Output only the lines that run from the line holding "Screen dimensions: 920x608" to the end of the data below, including both ends, without any pictures.

Collected data —
^^^^^^^^
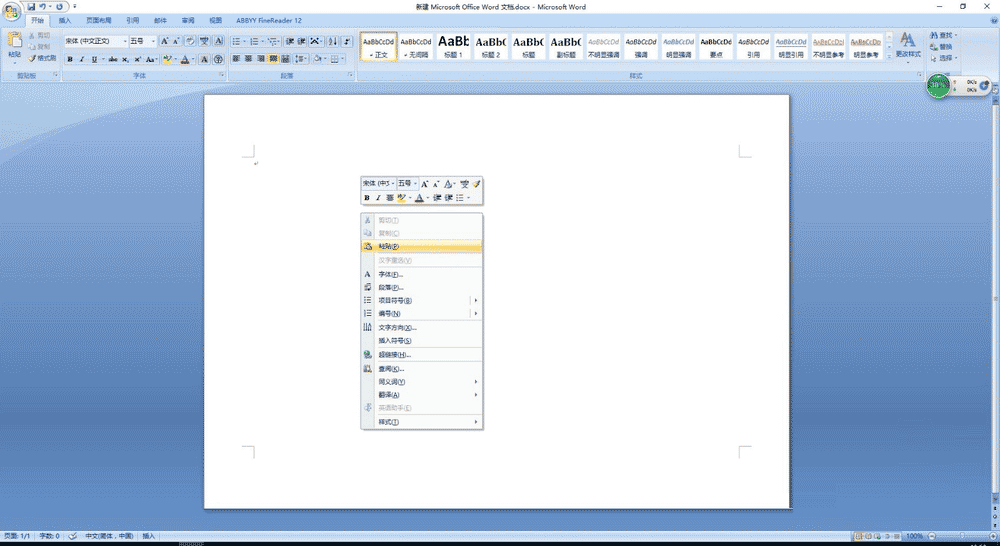Open 超链接 (Hyperlink) from context menu
This screenshot has height=546, width=1000.
(394, 354)
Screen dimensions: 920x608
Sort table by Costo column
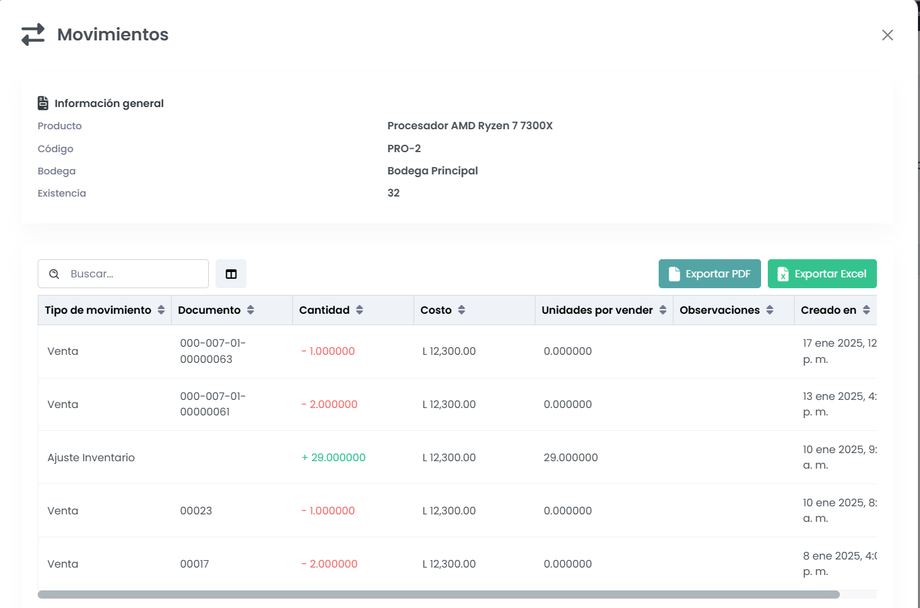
^^^^^^^^
TASK SOLUTION —
Screen dimensions: 920x608
Sort table by Costo column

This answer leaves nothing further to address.